Через пару дней мы разучивали его песню, музыку для которой сочинил один из наших студийцев, сын известной в те годы певицы Галины Бариновой.

У березки мы прощались,Уезжал я далеко.Говорила, что любила,Что расстаться нелегко.Вот он, край мой незнакомый, —Сопки, лес да тишина,Солнце светит по-другому,Странной кажется луна…

Удивительно, как легко и точно почувствовал он и характер, и тональность будущего спектакля, и настроение той сцены, для которой предназначалась песня.

После премьеры эту песню распевали в студенческих компаниях.

А вскоре мы с Севой стали соавторами.

Все началось с несостоявшейся поездки в Новый Иерусалим, на дачу к Наташе Антокольской, в июне сорокового года. Мы с Севой опоздали на утренний поезд и, не видя особого удовольствия в том, чтобы три часа дожидаться следующего, отправились к Севе посидеть, поболтать, вообще как-нибудь провести неудавшийся воскресный день. Сева предложил заняться придумыванием сюжетов для этюдов.

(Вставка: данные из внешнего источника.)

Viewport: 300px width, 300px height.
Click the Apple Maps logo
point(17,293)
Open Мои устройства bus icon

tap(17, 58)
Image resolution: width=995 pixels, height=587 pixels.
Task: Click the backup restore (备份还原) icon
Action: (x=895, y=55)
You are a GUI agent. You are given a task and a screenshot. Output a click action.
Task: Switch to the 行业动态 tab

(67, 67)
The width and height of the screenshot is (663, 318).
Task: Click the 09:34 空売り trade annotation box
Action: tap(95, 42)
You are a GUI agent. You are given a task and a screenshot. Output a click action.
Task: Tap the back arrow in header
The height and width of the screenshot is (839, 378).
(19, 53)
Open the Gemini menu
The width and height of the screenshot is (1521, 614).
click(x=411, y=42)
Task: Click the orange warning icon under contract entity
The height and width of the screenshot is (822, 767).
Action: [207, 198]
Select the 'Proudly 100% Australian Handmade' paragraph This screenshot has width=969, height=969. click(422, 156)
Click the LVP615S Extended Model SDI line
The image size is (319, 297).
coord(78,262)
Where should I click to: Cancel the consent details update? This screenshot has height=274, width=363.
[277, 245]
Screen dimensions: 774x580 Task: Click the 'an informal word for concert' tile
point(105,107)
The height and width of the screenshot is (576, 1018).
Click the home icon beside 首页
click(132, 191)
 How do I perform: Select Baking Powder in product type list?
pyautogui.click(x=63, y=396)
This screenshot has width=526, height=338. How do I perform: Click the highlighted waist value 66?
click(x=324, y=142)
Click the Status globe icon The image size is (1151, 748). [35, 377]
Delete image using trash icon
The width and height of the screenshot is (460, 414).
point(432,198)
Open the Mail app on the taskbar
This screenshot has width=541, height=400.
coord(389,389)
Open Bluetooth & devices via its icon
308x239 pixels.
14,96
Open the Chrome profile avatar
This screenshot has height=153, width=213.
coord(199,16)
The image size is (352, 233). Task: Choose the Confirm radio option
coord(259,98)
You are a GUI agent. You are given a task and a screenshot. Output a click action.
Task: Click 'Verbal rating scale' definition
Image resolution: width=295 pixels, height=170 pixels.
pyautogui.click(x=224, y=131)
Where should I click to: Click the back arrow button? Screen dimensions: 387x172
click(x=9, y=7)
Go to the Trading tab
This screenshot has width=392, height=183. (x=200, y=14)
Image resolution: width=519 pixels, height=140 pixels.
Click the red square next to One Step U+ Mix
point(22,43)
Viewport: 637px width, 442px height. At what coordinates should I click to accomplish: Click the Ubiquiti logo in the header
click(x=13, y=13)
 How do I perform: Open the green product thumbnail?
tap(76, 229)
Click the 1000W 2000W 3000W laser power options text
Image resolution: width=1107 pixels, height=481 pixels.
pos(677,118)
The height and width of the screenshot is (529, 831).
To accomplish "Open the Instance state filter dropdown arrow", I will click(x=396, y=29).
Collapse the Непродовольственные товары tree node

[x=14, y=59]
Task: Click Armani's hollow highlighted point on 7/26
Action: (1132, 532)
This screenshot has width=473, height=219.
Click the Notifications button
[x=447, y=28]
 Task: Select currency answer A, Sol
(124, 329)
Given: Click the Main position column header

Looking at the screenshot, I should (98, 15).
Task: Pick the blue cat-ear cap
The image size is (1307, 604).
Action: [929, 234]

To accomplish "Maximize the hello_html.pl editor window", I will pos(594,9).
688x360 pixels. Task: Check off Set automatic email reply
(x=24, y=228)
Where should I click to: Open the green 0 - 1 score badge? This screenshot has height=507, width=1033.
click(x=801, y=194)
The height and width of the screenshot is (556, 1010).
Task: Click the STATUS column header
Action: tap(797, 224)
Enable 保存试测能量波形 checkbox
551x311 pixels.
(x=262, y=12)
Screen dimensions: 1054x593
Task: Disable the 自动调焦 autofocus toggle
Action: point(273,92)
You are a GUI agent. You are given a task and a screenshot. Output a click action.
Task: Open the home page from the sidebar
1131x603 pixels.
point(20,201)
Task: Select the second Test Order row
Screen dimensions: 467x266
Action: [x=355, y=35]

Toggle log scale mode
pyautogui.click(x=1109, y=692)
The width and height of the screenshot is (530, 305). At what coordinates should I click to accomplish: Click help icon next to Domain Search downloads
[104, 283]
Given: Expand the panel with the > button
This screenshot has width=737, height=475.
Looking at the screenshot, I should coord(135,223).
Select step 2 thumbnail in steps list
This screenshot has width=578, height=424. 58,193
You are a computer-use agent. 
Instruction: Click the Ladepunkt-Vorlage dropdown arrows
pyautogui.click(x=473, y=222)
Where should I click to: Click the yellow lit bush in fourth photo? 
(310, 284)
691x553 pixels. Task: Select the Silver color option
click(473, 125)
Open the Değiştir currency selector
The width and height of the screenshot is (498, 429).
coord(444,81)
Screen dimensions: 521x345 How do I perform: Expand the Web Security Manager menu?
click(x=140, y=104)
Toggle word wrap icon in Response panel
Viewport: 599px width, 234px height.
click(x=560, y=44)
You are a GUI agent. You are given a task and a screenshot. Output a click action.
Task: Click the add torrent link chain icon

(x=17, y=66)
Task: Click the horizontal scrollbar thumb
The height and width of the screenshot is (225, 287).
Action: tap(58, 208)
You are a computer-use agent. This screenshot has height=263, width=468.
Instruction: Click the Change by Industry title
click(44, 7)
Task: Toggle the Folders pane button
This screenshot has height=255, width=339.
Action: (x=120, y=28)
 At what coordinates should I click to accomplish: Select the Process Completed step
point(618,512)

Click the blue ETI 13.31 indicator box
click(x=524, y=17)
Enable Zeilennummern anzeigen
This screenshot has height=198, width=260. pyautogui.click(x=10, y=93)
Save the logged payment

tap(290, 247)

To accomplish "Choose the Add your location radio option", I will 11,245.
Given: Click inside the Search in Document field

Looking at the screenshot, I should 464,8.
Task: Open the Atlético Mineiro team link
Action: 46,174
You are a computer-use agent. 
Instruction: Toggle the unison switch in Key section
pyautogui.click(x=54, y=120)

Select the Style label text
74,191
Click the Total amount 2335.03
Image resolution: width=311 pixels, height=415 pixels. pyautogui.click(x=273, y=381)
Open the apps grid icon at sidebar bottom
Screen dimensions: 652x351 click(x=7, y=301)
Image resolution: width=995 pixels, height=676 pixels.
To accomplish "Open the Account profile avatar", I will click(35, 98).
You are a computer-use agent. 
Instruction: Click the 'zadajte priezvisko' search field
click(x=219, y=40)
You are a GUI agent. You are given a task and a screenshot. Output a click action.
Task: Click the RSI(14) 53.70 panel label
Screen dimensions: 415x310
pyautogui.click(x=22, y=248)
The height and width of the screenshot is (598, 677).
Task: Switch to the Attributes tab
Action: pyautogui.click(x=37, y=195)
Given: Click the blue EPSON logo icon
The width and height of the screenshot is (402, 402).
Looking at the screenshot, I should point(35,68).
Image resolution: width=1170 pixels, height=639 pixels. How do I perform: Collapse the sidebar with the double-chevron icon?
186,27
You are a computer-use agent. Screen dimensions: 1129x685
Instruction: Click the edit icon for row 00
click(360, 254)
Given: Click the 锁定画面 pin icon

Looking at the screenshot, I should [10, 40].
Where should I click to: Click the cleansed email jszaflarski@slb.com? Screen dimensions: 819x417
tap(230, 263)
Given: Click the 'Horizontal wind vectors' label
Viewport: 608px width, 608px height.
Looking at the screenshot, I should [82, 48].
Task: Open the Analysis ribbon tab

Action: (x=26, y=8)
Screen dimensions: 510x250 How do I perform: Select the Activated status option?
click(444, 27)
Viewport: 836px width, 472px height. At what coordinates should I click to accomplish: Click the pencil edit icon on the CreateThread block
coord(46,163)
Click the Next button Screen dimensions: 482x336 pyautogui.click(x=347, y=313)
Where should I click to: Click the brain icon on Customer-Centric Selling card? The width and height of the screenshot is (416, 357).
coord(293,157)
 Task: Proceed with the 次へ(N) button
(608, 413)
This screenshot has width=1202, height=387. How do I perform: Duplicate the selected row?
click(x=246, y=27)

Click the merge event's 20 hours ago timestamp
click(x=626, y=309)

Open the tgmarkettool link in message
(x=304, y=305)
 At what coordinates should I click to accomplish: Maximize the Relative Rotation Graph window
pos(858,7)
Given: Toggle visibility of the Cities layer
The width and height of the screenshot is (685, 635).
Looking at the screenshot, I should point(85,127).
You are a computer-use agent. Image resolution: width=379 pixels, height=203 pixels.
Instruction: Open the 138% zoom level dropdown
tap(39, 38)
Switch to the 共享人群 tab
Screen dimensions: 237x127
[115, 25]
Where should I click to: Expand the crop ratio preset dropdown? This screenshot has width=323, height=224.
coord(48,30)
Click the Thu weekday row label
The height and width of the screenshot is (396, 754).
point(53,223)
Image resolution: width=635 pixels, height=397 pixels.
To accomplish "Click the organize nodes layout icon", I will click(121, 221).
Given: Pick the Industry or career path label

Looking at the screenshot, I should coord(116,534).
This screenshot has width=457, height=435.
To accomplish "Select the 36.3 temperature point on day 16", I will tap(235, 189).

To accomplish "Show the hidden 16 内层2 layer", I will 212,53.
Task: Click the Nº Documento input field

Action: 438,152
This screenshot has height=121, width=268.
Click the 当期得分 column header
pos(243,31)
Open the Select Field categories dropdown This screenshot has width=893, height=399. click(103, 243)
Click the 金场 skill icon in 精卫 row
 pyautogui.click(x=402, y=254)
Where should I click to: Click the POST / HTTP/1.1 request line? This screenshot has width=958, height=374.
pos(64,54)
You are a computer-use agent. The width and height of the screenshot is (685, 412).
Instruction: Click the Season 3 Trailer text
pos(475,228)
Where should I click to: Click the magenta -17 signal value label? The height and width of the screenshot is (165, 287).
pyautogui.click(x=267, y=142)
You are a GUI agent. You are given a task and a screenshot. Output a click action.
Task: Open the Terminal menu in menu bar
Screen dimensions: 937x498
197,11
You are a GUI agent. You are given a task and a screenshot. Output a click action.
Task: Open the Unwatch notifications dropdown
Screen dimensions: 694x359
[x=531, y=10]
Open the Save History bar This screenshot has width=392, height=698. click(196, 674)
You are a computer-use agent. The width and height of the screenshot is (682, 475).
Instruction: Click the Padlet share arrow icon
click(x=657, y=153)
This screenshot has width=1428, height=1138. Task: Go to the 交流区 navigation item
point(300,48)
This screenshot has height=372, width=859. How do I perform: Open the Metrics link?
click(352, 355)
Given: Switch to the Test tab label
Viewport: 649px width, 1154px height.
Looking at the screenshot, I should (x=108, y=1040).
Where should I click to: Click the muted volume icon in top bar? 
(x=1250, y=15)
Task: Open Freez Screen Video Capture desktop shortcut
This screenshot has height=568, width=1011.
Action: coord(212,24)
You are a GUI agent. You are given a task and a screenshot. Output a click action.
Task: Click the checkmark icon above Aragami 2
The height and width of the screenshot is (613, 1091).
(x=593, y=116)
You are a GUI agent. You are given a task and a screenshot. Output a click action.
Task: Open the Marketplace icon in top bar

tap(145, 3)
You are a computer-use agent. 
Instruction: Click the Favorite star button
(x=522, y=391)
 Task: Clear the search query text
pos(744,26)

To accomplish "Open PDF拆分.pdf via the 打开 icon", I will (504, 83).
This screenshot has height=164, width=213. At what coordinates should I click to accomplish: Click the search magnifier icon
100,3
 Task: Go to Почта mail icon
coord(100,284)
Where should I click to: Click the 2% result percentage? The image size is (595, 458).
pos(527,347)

В тот жаркий летний день, сидя в его прохладной комнате и попивая рислинг, мы придумали пристань небольшого городка на Волге и двух молодых парней, с грустью поглядывающих на проходящие мимо пароходы и на девушек, стоящих у борта. Большие пароходы здесь не останавливаются. “Все красивые девушки мимо едут”, – говорит один из них.

Неожиданно Сева сказал:

– Исай, этот не этюд. Это начало пьесы!

Действительно, чувствовалось, что это начало пьесы. Какой именно пьесы, ни я, ни он еще не понимали, но оба загорелись этой идеей. Почему-то писать вдвоем не решились. Позвонили Саше Галичу и предложили ему писать пьесу втроем. Сказалась привычка: этюды чаще всего делались именно втроем.

Саша сразу же согласился. Мы отправились к нему домой и тут же приступили к делу. Работали увлеченно, но вместе с тем и с некоторой неуверенностью: то теряли веру в свой замысел, то снова обретали ее. Но когда прочли Арбузову первый акт и встретили у него не просто одобрение, но и горячую заинтересованность и готовность самому эту пьесу ставить, поверили и в себя, и в будущую пьесу.